- Directed by: Walter Forde
- Written by: Brandon Thomas (original play); J.O.C. Orton (screenplay); Marriott Edgar (screenplay); Ralph Smart (screenplay);
- Produced by: Edward Black
- Starring: See below
- Cinematography: Arthur Crabtree
- Edited by: R.E. Dearing
- Music by: Louis Levy
- Production company: Gainsborough Pictures
- Distributed by: General Film Distributors (UK)
- Release date: 31 August 1940;
- Running time: 75 minutes
- Country: UK
- Language: English

= Charley's (Big-Hearted) Aunt =

1940 British film by Walter Forde

Charley's (Big-Hearted) Aunt is a 1940 British comedy film directed by Walter Forde, starring Arthur Askey and Richard Murdoch. The screenplay was by J.O.C. Orton, Marriott Edgar and Ralph Smart, adapted from the 1892 Victorian farce Charley's Aunt by Brandon Thomas. Arthur Askey's professional nickname was "Big-Hearted Arthur", which was added to the title to distinguish it from Jack Benny's version Charley's Aunt (1941), for its (limited) American release.

==Plot==
Oxford students Arthur, Stinker, and Albert are in danger of being "sent down" (expelled) for bad behaviour. Learning that the Dean of Bowgate College is an amateur Egyptologist, Arthur – who had just played the lead in a stage version of Charley's Aunt – poses as Albert's wealthy Aunt Lucy, who might finance an archeological expedition if the Dean is lenient on her nephew and his friends. Unfortunately, the real Aunt Lucy picks this day to pay a visit to Oxford herself, with calamitous consequences.

==Differences from play==
Aside from the Oxford setting and the premise of a male student impersonating his wealthy aunt, the film bears little resemblance to the original play. In one brief sequence, the play Charley's Aunt is shown being performed by the Oxford students.

==Cast==
- Arthur Askey as Arthur Linden-Jones
- Richard Murdoch as "Stinker" Burton
- Graham Moffatt as Albert Brown
- Moore Marriott as Jerry
- J. H. Roberts as Dean of Bowgate
- Felix Aylmer as The Proctor
- Wally Patch as The Buller
- Leonard Sharp as Buller's assistant
- Phyllis Calvert as Betty Forsythe
- Jeanne de Casalis as Aunt Lucy
- Elliott Mason as Dame Luckton

==Production==
It was one of several comedies Askey made for Gainsborough.
==Critical reception==
According to Kinematograph Weekly the film did well at the British box office in September 1940.

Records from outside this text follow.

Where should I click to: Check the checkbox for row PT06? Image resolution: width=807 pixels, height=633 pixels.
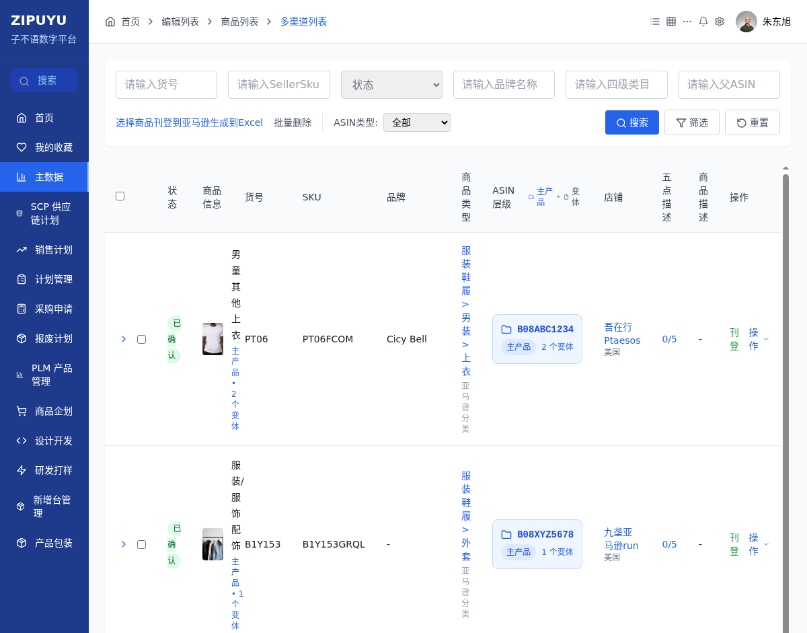[141, 339]
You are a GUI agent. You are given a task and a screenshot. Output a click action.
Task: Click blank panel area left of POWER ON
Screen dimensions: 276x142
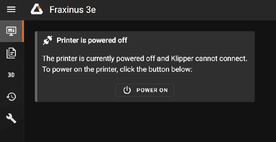pyautogui.click(x=76, y=90)
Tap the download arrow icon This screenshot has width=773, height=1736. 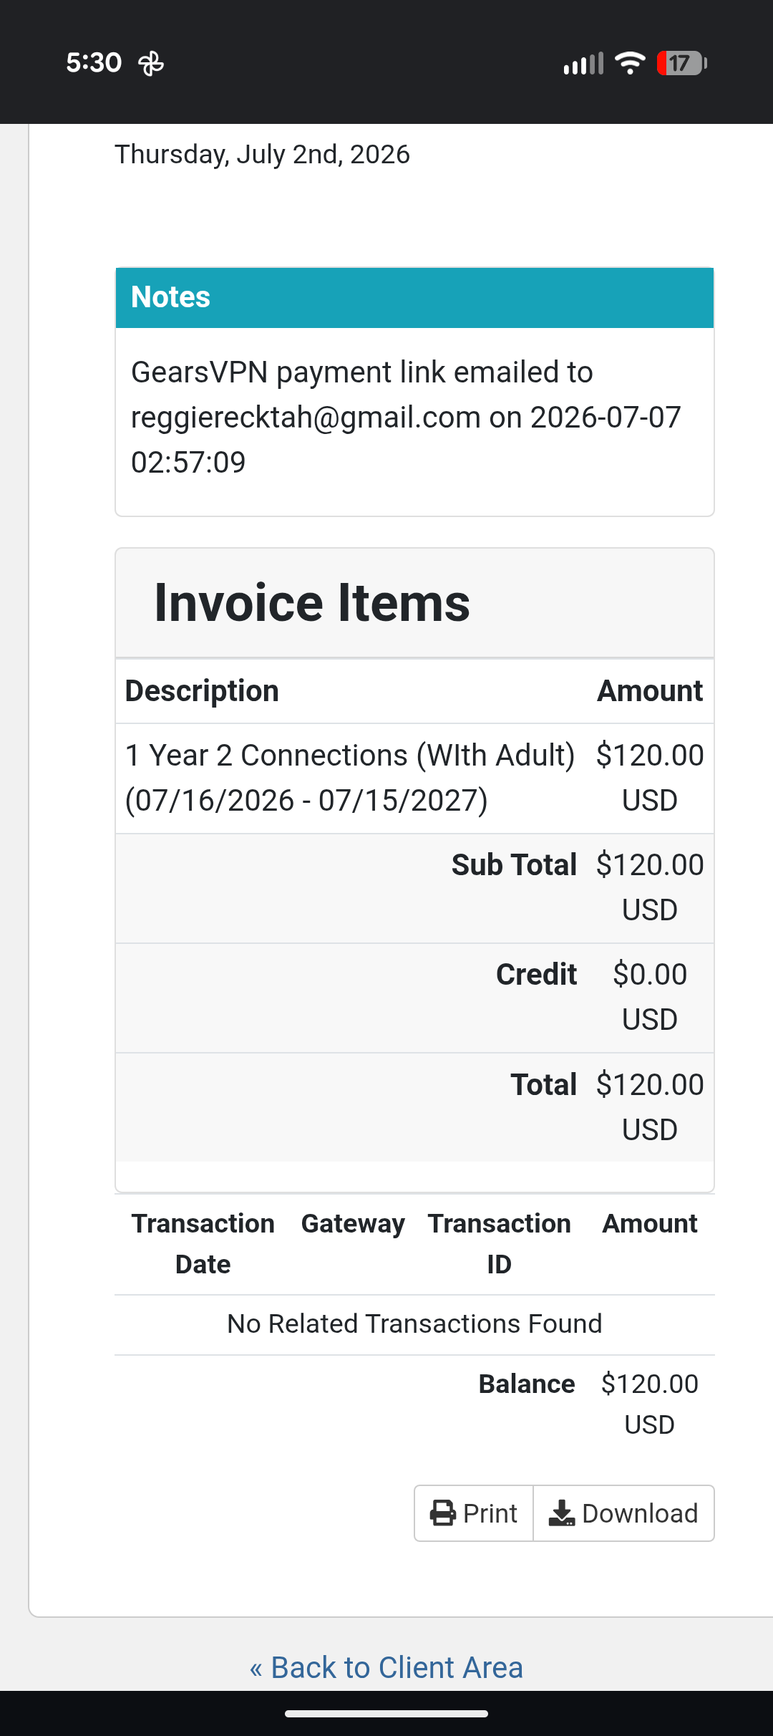(562, 1513)
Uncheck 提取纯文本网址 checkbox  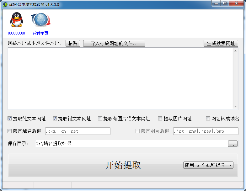pyautogui.click(x=9, y=119)
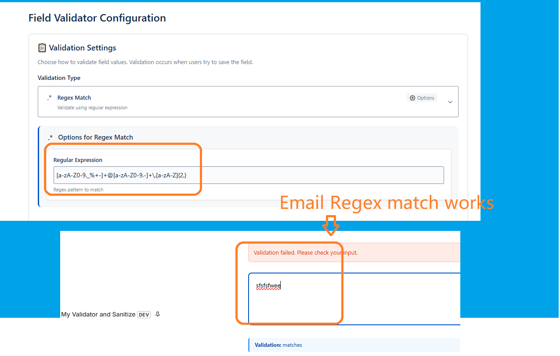Click the Validation Type label
The image size is (560, 356).
[59, 78]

The Monthly Film Bulletin wrote: "The film is built up so that the team of Arthur Askey, Richard (Stinker) Murdoch and Graham the fat boy, can run true to type. The plot is thin but the fun is fast and hilarious."

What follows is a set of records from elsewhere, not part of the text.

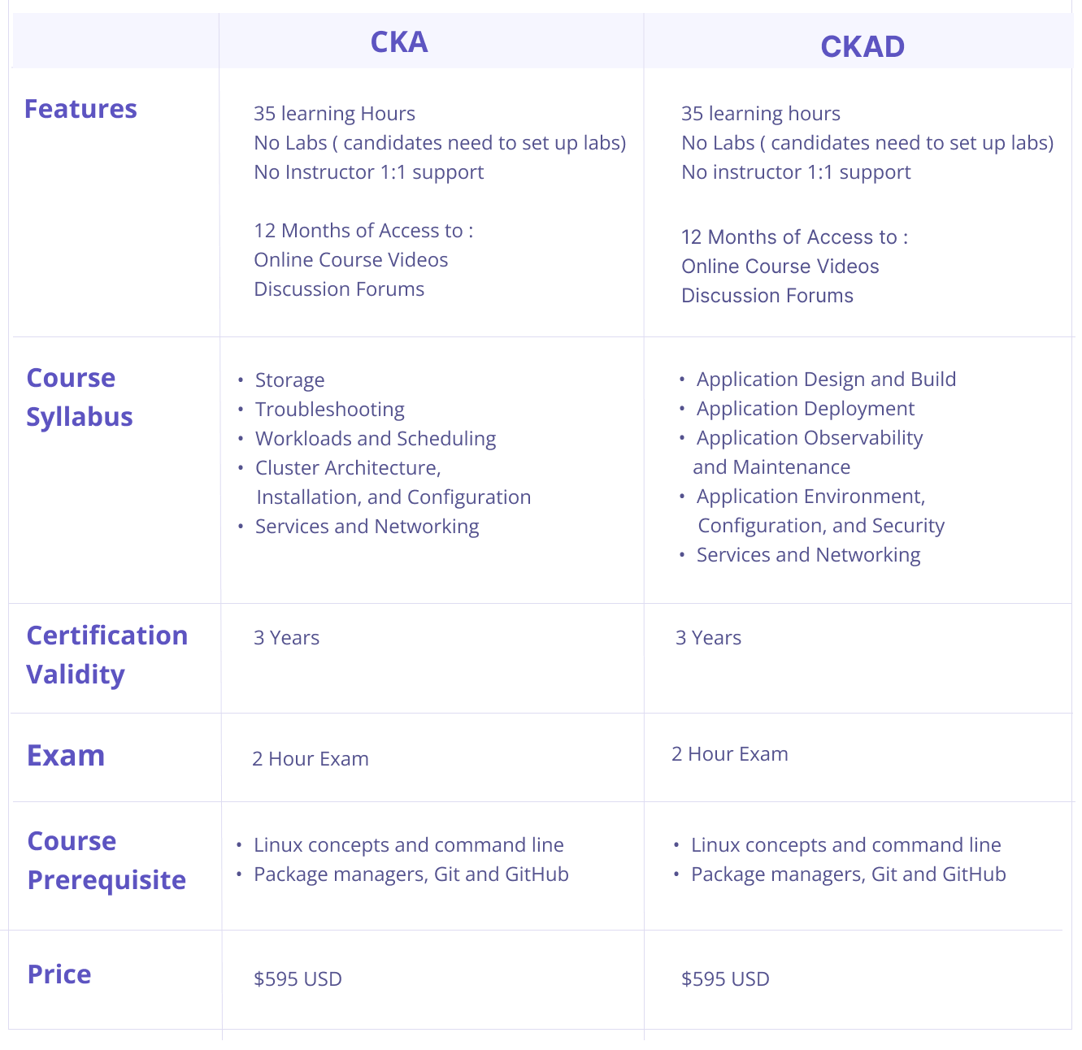Click the CKAD 3 Years validity text
Image resolution: width=1082 pixels, height=1050 pixels.
tap(708, 638)
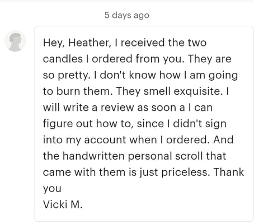This screenshot has width=254, height=224.
Task: Click the word "handwritten" in the message
Action: click(x=93, y=156)
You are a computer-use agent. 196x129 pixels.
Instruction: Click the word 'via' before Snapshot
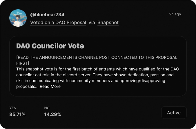click(x=92, y=23)
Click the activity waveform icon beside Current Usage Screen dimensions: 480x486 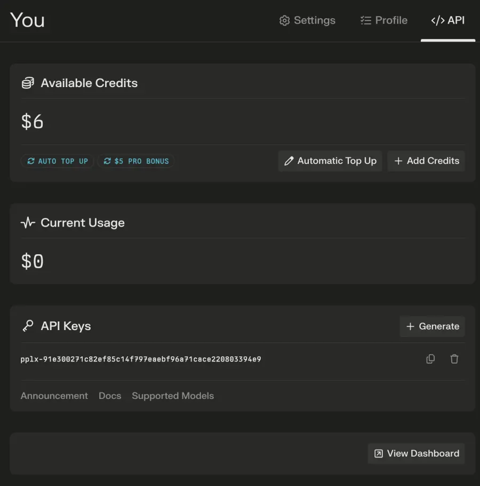coord(27,223)
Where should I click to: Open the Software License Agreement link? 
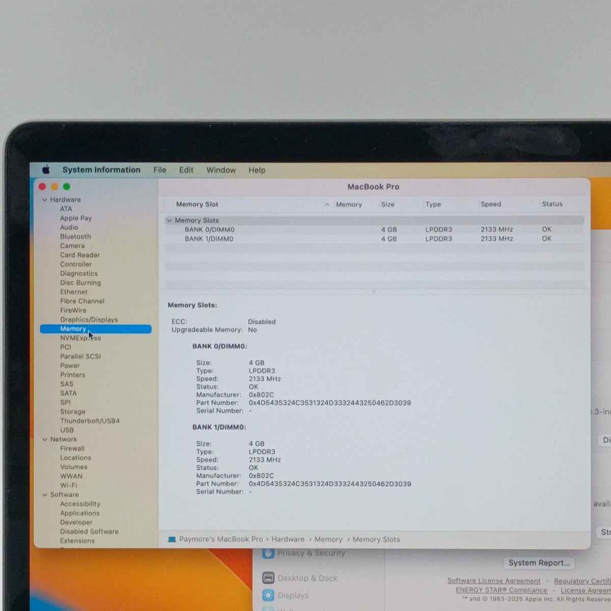(494, 580)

Kine Weekly wrote: "Riotous farcical comedy freely adapted from Brandon Thomas's all-time stage and screen success. The film, a rousing, exuberant rag, touches on every form of humour from slapstick to satire, and amplifies its great fun by clothing it in incongruous academic attire."

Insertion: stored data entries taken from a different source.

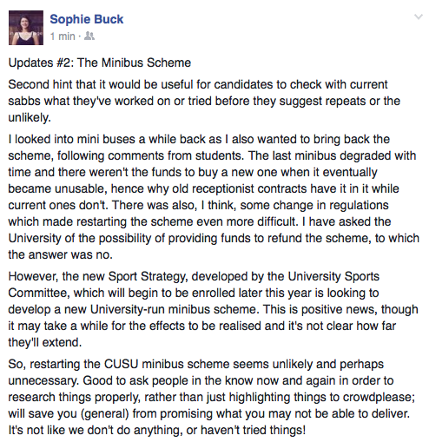Click the phrase 'they'll extend.' text
The width and height of the screenshot is (429, 442).
(45, 342)
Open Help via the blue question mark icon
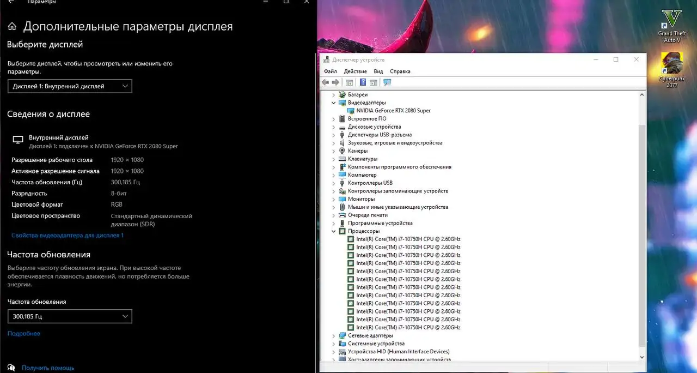The image size is (697, 373). point(363,82)
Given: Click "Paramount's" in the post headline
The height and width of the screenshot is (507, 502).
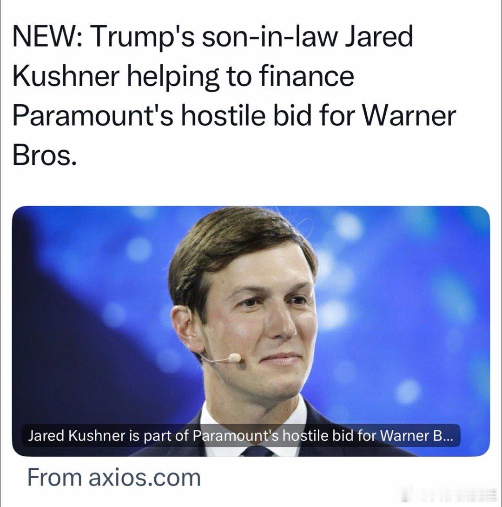Looking at the screenshot, I should (x=93, y=115).
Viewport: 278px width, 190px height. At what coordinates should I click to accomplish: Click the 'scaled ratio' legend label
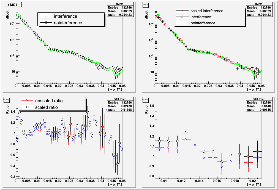point(47,107)
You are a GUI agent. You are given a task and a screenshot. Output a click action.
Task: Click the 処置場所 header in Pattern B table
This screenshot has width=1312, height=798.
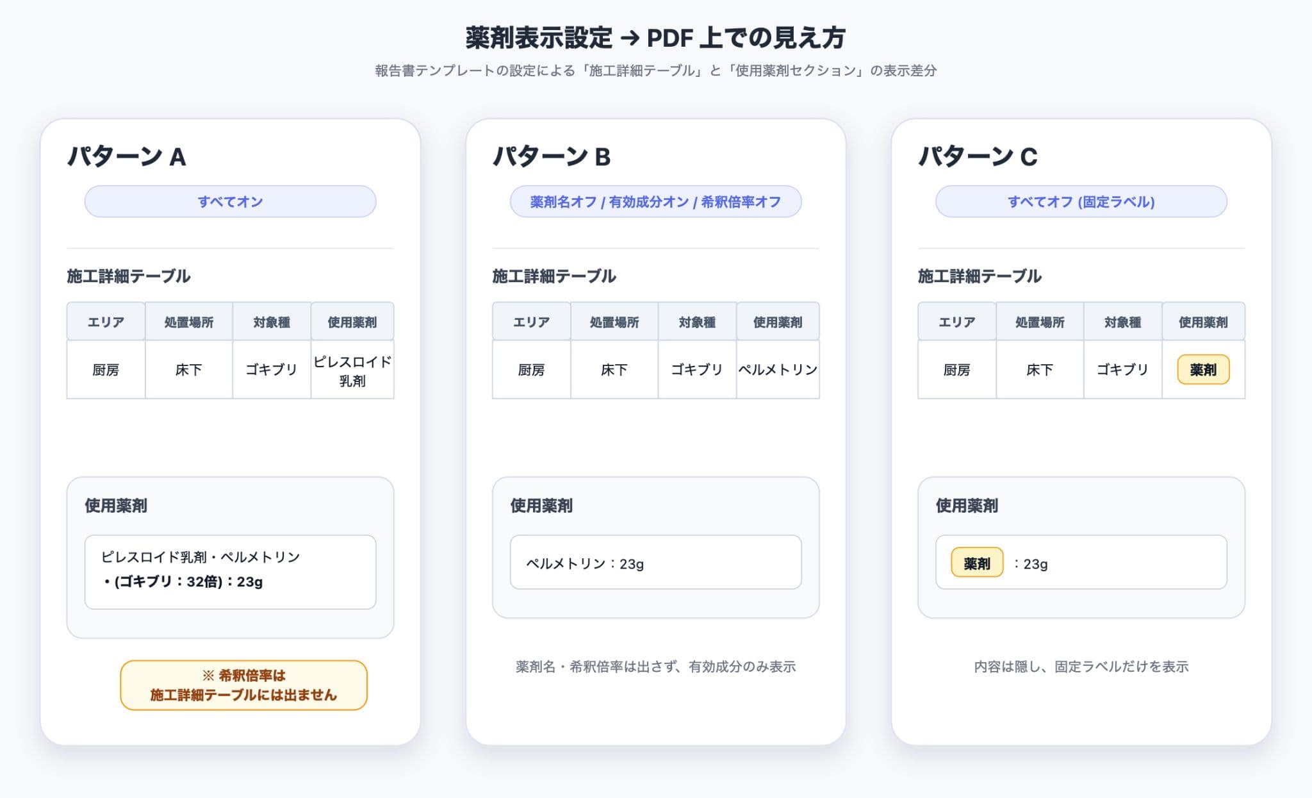614,322
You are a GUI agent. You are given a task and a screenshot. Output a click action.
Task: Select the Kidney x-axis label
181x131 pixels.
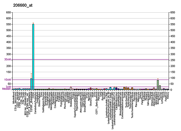[x=168, y=95]
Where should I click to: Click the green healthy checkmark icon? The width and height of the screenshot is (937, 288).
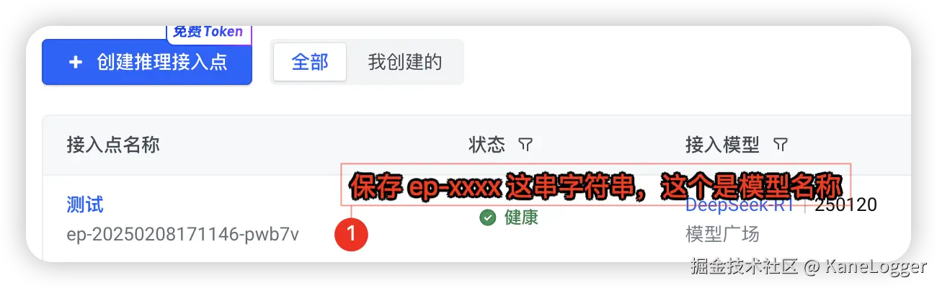(x=487, y=217)
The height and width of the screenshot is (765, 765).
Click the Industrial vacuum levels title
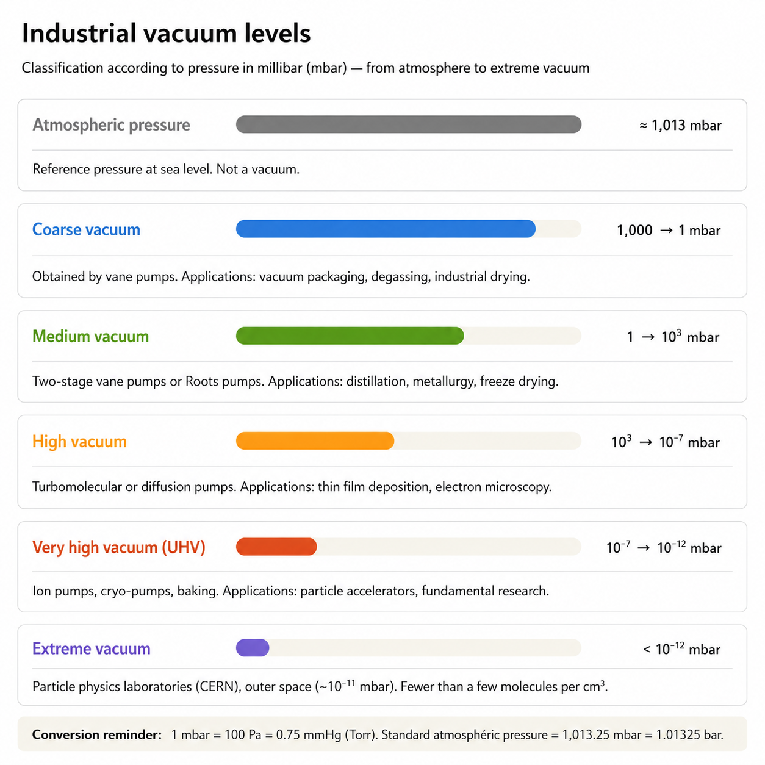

The Radio Times Guide to Films gave the film 2/5 stars, writing: "This is lacklustre, with English comedian Arthur Askey taking an only adequate stab at the role."

In British Sound Films: The Studio Years 1928–1959 David Quinlan rated the film as "good", writing: "Plot is thin, but laughs come thick and fast."

TV Guide wrote that "Brandon Thomas's oft-filmed farce (at least seven times since 1925) has frequently been better, but Askey gives it a good shot."

Sky Movies wrote that it is "tailored to the talents of the two stars, on the strength of their great success in the hit radio series Band Waggon. Those stalwarts of the British comedy film, 1935–45, plump Graham Moffatt and doddery Moore Marriott, are on hand to add to the fun, and the heroine is Phyllis Calvert, who was appearing in her second film."